É tudo mentira. Não há outro inferno que não este.

Mais um dia, mais castigo, mais dores. Somos como Sísifo.

O sol queima-me a pele enquanto as costas doem excruciantemente sempre que a picareta balança de cima para baixo. Os buracos nas pedras e no solo rígido são cada vez mais, mas não saio do mesmo sítio. Há sempre mais pedras para rachar, nascem como parasitas incontroláveis. As horas custam a passar até que o sol se põe neste inferno que queria que fosse outro.

Mais uma manhã, mais um dia difícil. A rispidez do tempo e dos rochedos corroem-me o corpo.

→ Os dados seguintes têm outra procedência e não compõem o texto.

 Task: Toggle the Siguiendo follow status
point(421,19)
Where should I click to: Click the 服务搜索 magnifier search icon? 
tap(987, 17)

A loucura de querer sair daqui é tanta que, escavando à procura de outro lugar, me faz atirar a picareta para longe e revolver a terra bruta com as próprias mãos. É sangue e ossos que querem, é isso que vão ter. Pacientemente os terão. Dizem que isto é um inferno, mas é o meu inferno.

Os abutres voam rente ao meu pescoço. Sem pressa aguardam que o meu corpo caia uma última vez e que continue a apodrecer inanimado. Mas ainda não é hora para o festim.

Perfuro um pouco mais fundo. Dos lábios secos, esbranquiçados pela poeira que se torna lama na boca, escapa-me uma praga quando me lembro do momento em que coloquei as balas no revólver. Uma, duas, três orações sabe-se lá a quê e um tiro. À distância ouvem-se sinos que vão desmaiando comigo. Era um inferno, era o meu inferno.

O pó não assenta, o vento é devastador. Os abutres desaparecem e, com eles, os meus vestígios. Apenas um permanece. Fica para trás uma velha picareta com o cabo partido e nele escrevinhado um nome ilegível, como um fantasma do passado.

Mas volto, voltarei sempre a este inferno. O corpo nu e a apodrecer, as visões de fogo, o amor perdido que se transcende aos céus e eu cá em baixo a vê-lo partir, o chamamento, o rosnado, a promessa de outro sítio que não este e que deverá estar um bocado mais ao fundo, por baixo de mais uma rocha, no escuro onde posso brilhar novamente. Volto sempre, de picareta na mão gretada. Mais um dia, mais castigo, mais dores. Poderão dizer que isto é um inferno, mas é o meu inferno.